• RECORD EXTRACTS:
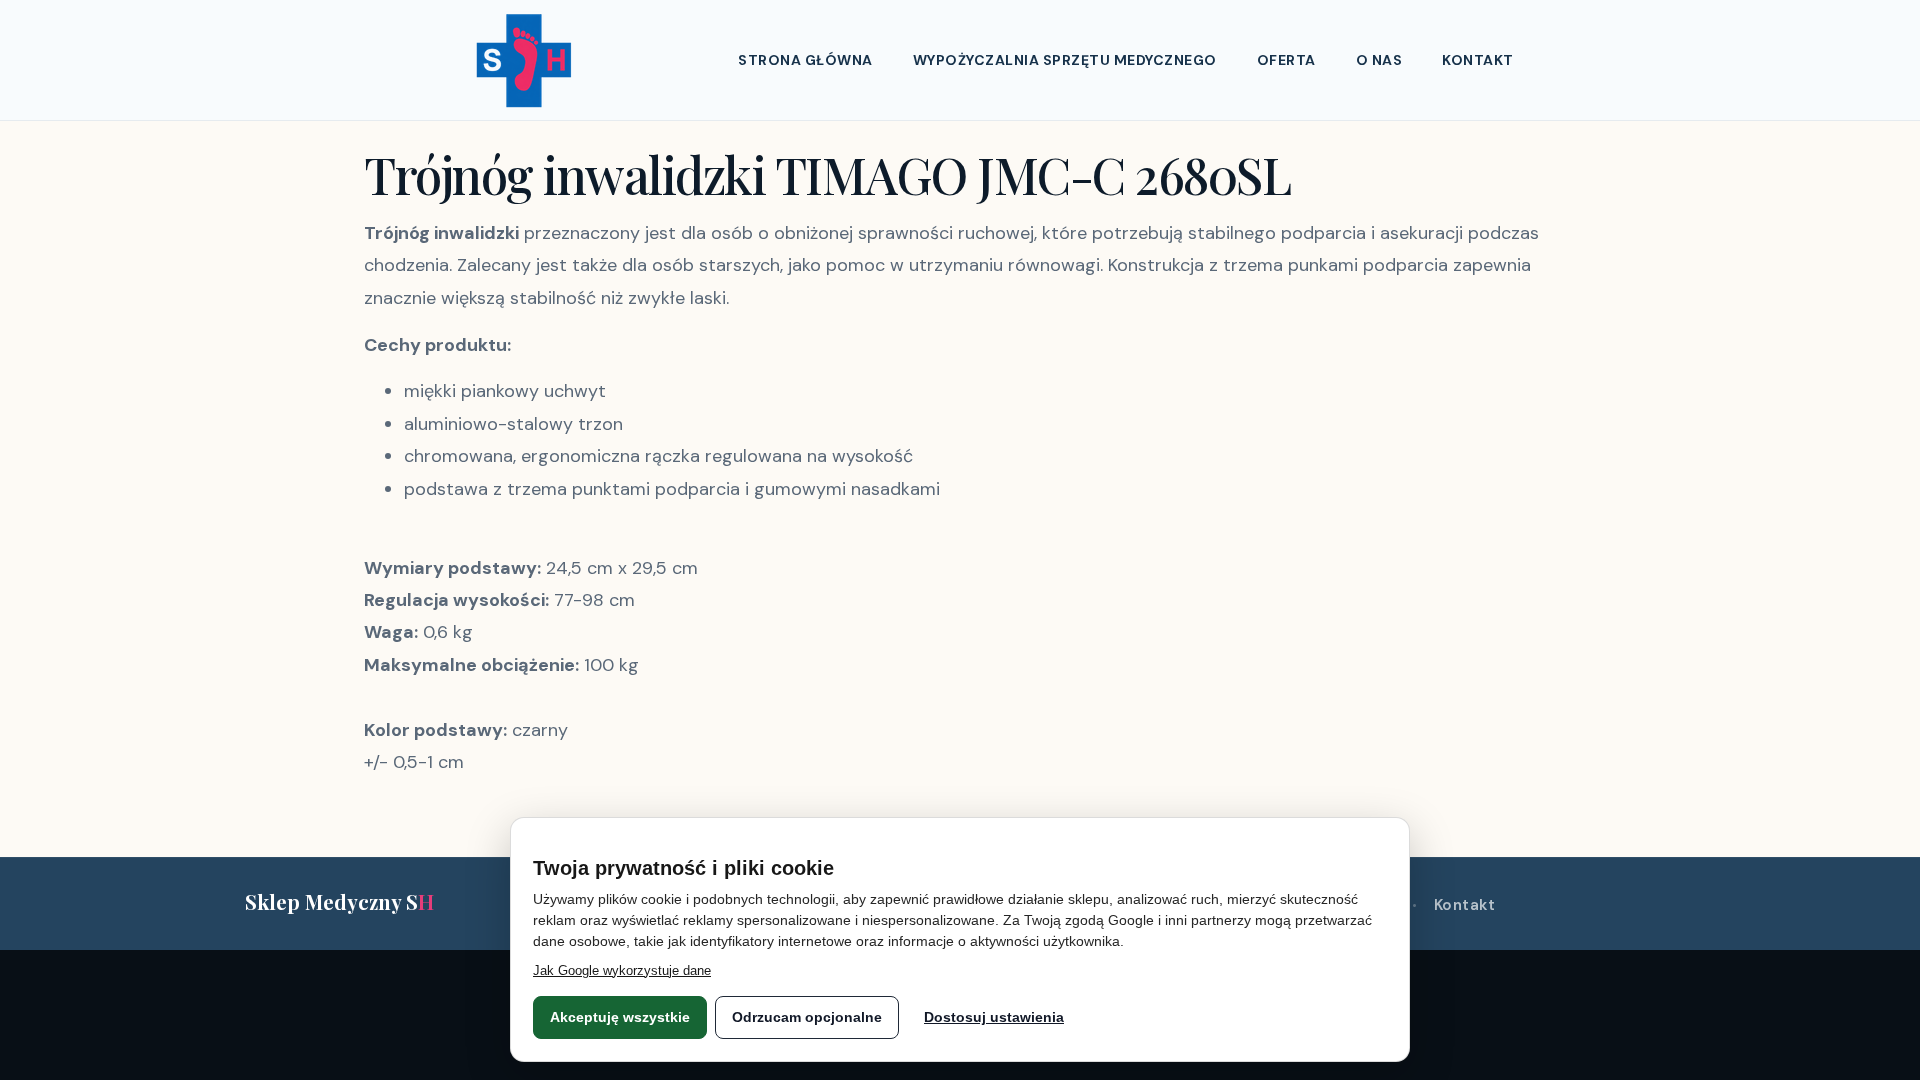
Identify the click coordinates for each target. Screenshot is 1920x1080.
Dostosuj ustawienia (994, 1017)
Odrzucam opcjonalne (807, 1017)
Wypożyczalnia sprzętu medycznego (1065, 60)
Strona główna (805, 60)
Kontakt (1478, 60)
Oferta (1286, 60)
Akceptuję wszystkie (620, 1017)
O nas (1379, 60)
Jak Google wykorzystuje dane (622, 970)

• EXERCISE DETAILS: Above are records with pictures; repeat them exactly, but without the pictures.

• ANSWER SPACE:
Identify the click coordinates for each target. Screenshot is 1920x1080.
Dostosuj ustawienia (994, 1017)
Odrzucam opcjonalne (807, 1017)
Wypożyczalnia sprzętu medycznego (1065, 60)
Strona główna (805, 60)
Kontakt (1478, 60)
Oferta (1286, 60)
Akceptuję wszystkie (620, 1017)
O nas (1379, 60)
Jak Google wykorzystuje dane (622, 970)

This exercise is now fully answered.